#### Stored data

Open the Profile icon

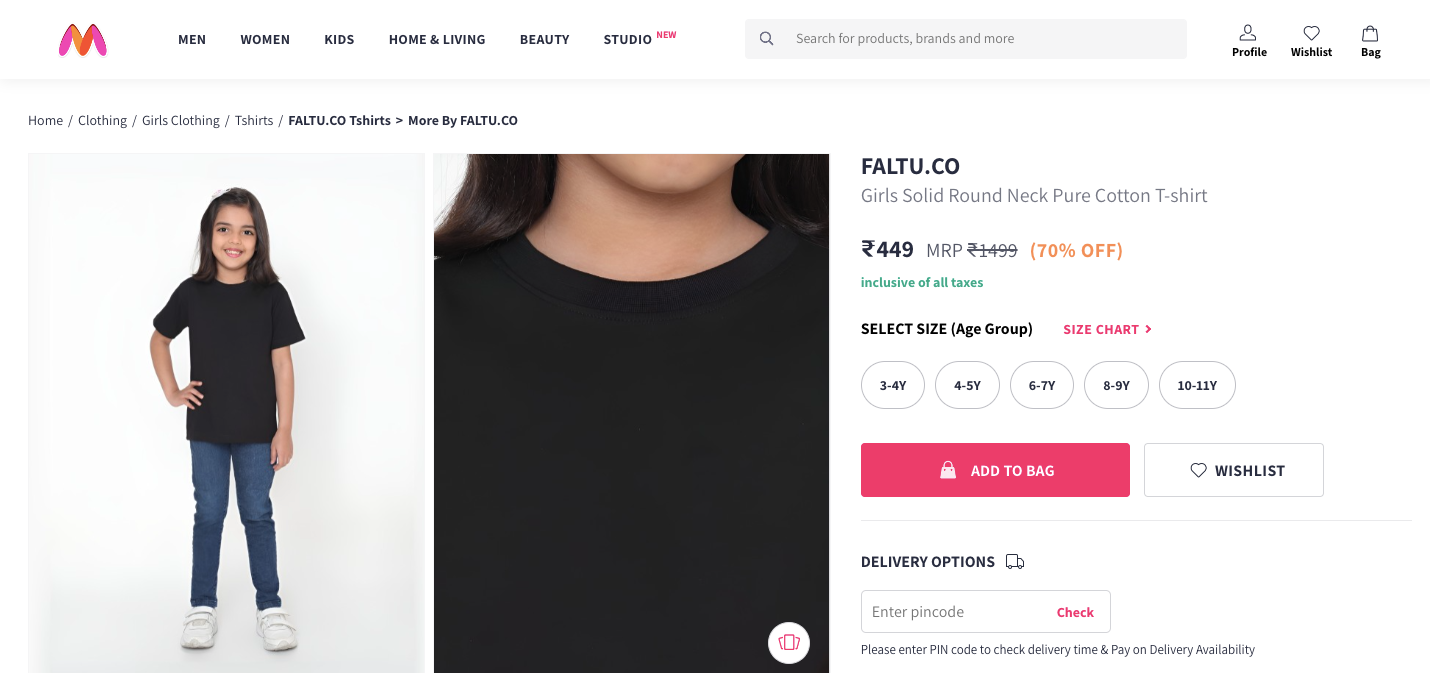(1248, 34)
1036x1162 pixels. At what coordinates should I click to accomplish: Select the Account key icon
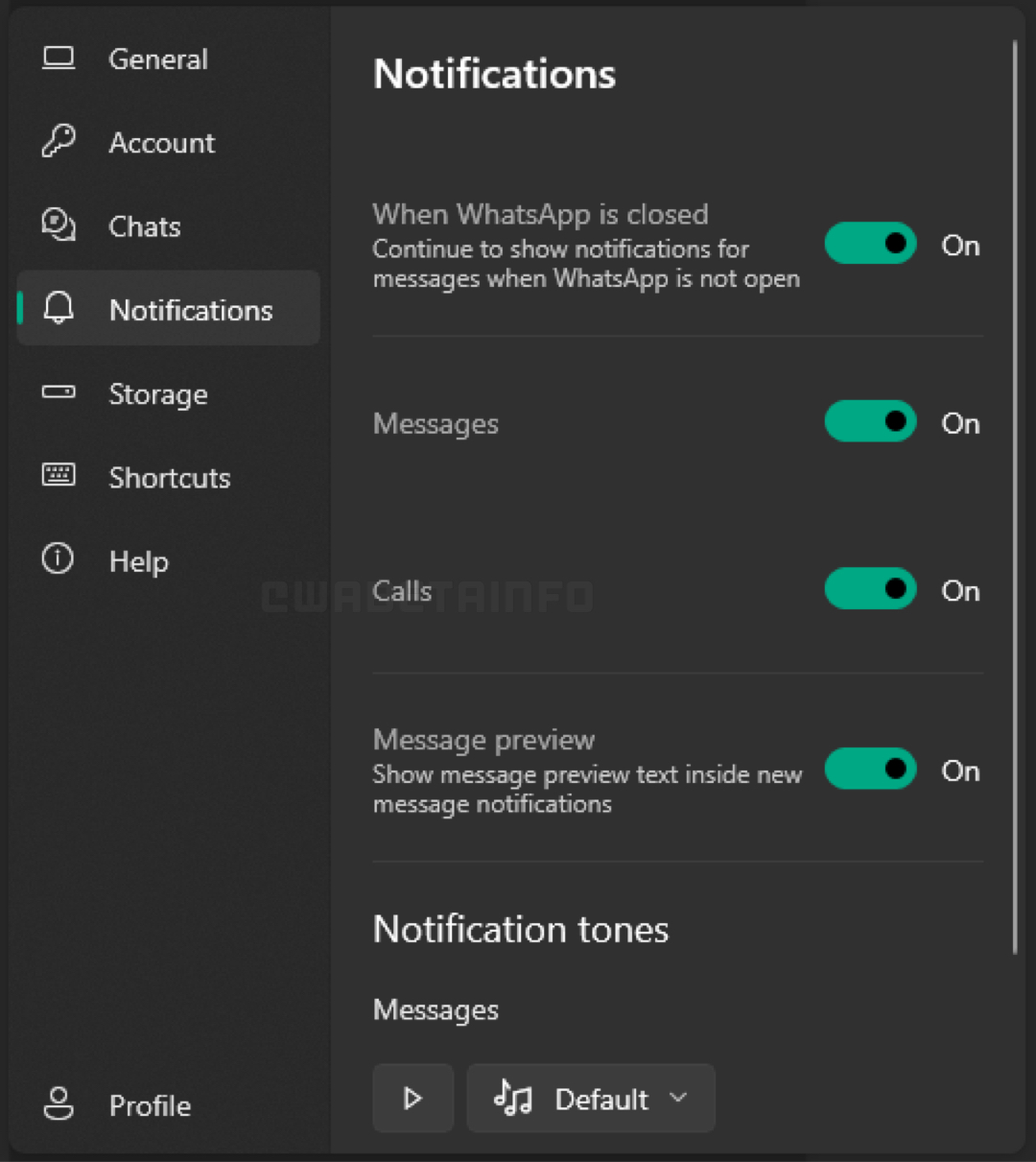pyautogui.click(x=58, y=142)
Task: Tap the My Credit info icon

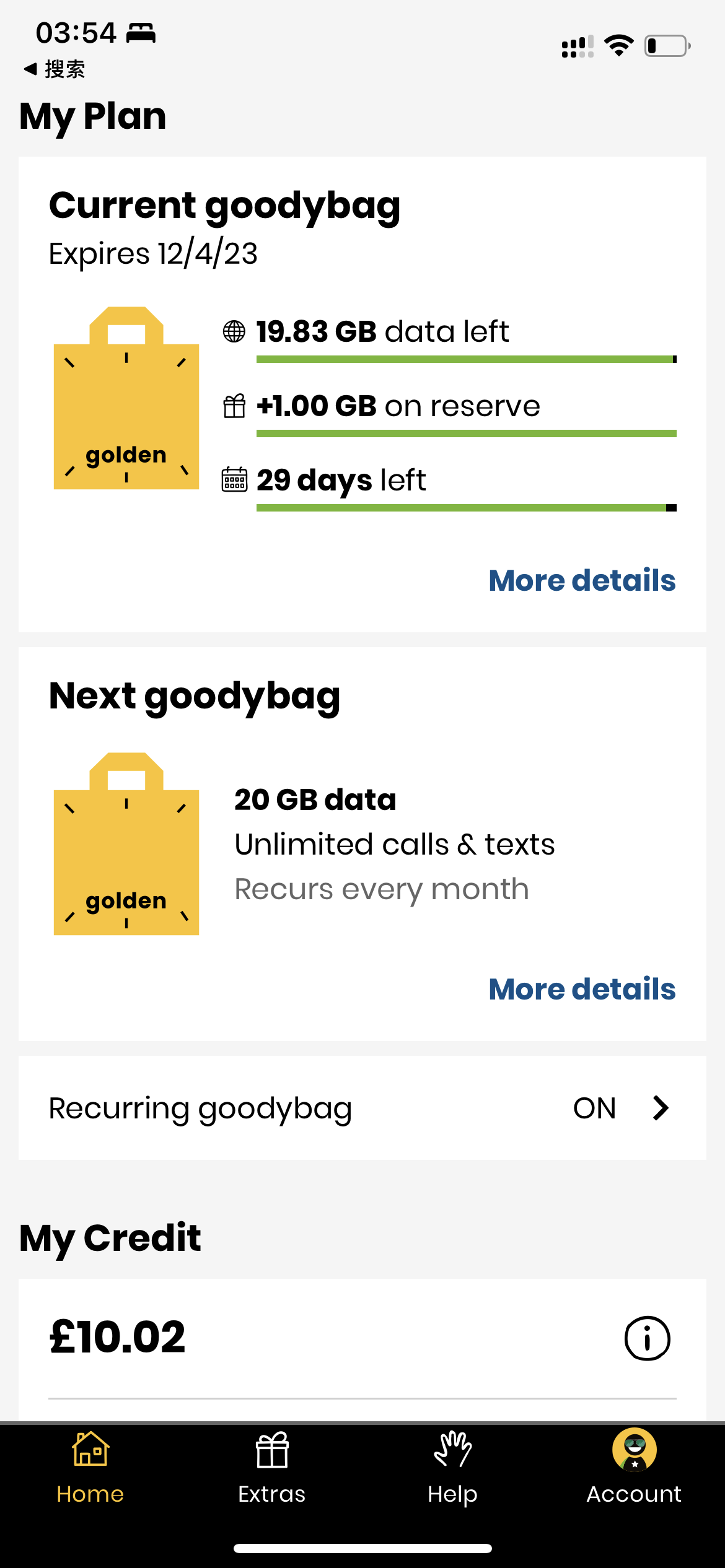Action: [647, 1338]
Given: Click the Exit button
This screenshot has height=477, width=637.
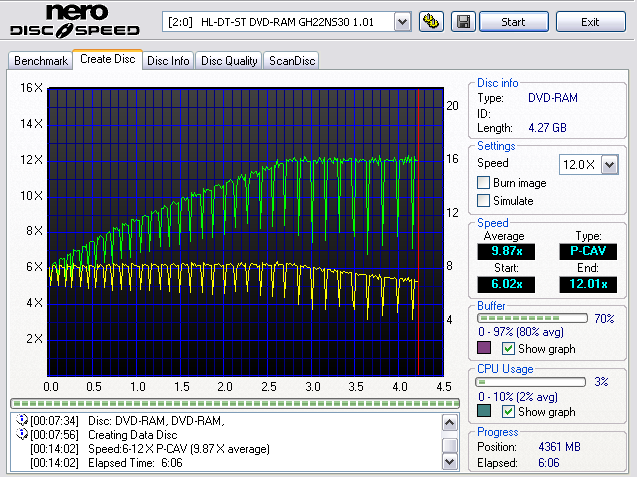Looking at the screenshot, I should pos(590,21).
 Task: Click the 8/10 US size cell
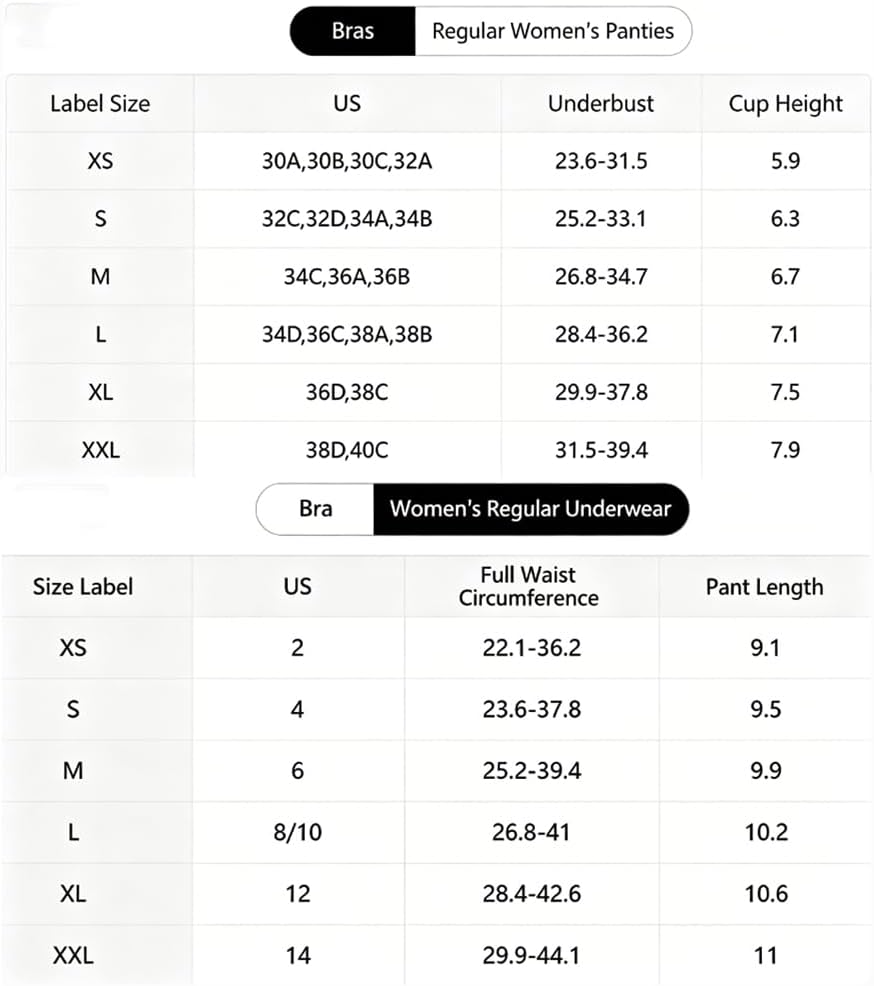[x=297, y=833]
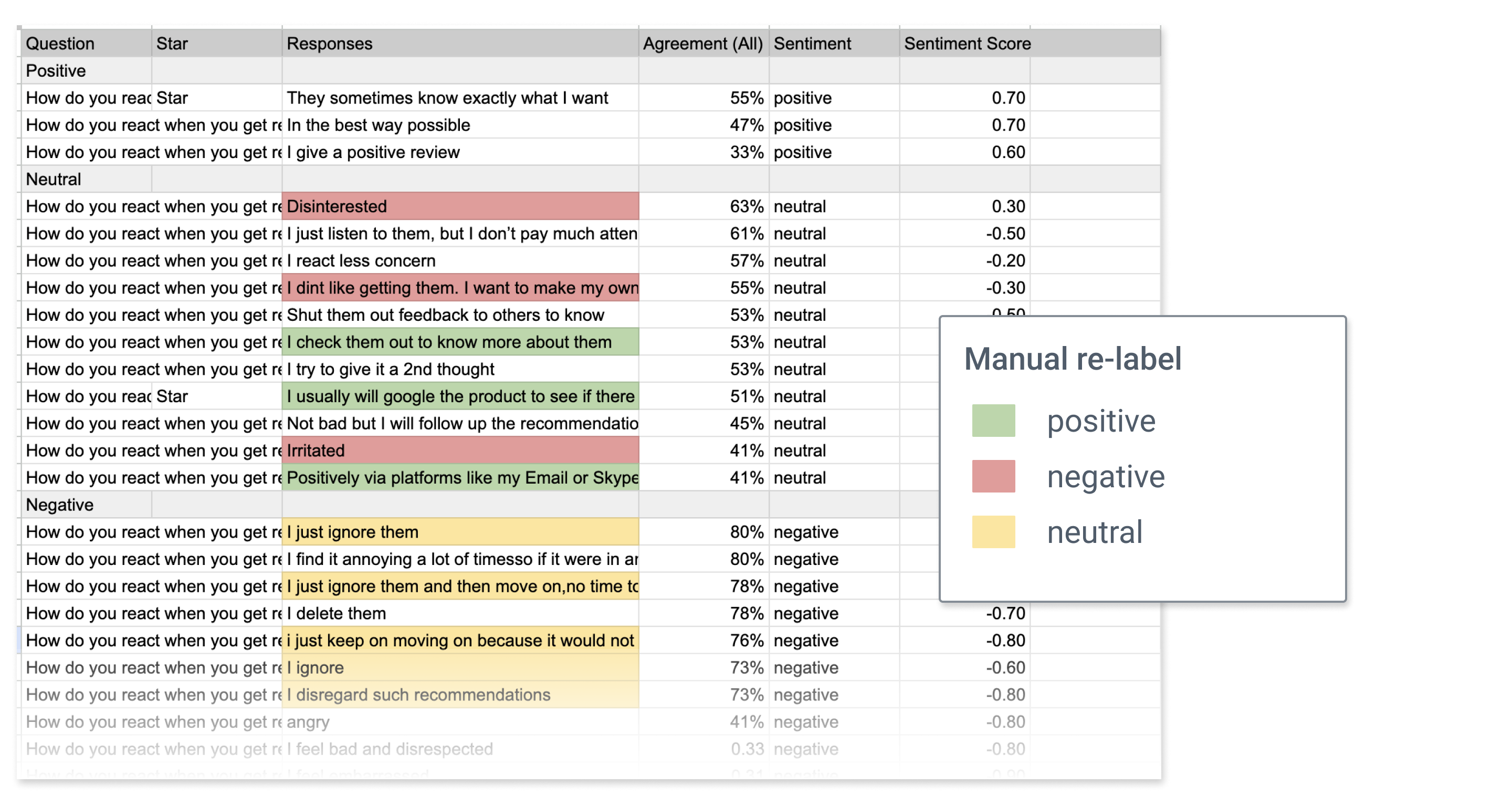The width and height of the screenshot is (1512, 796).
Task: Click the 'Neutral' group row label
Action: click(86, 180)
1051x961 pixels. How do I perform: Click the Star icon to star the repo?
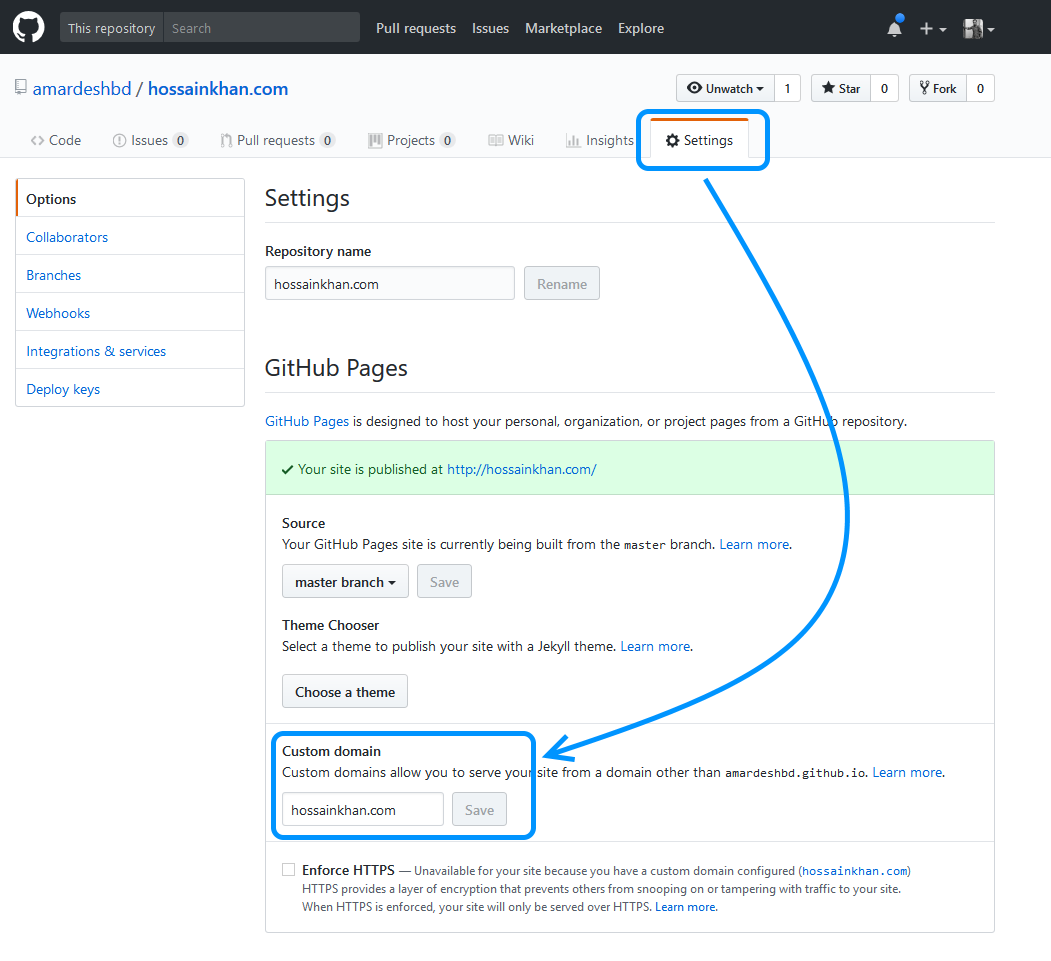click(x=826, y=88)
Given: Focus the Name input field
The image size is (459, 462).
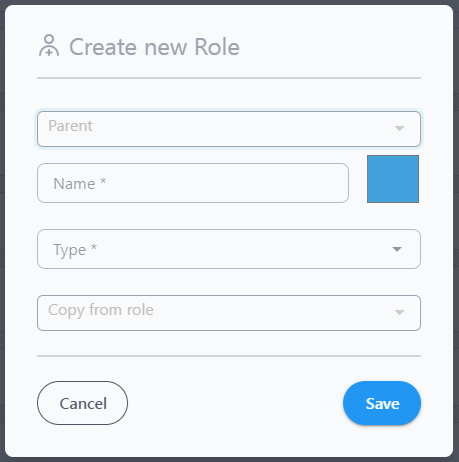Looking at the screenshot, I should click(193, 183).
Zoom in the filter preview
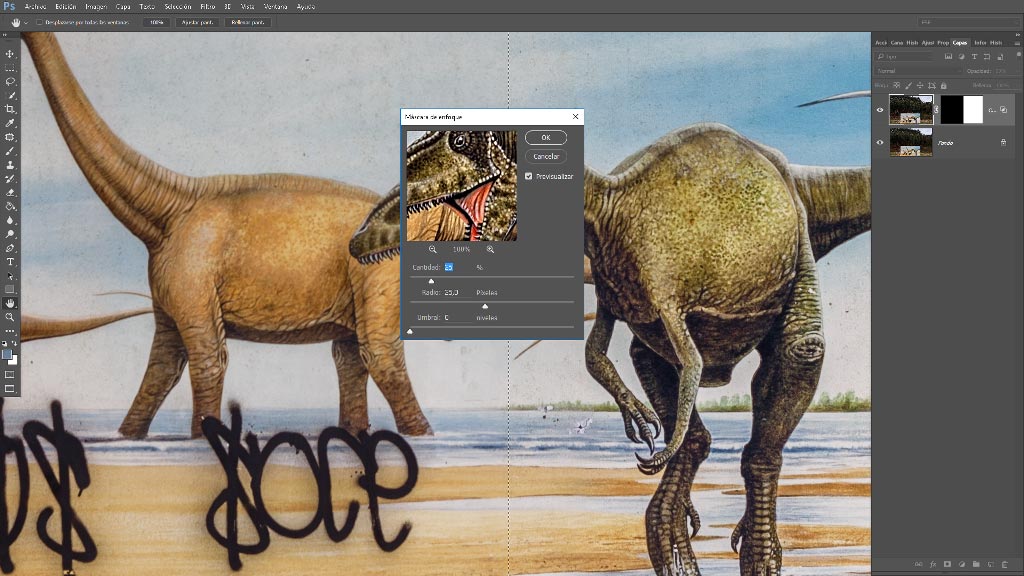 point(490,249)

#### Task to complete
Could you work out how many lines of the data above contain the word "Given"? Give only the number.

#### Solved exercise
2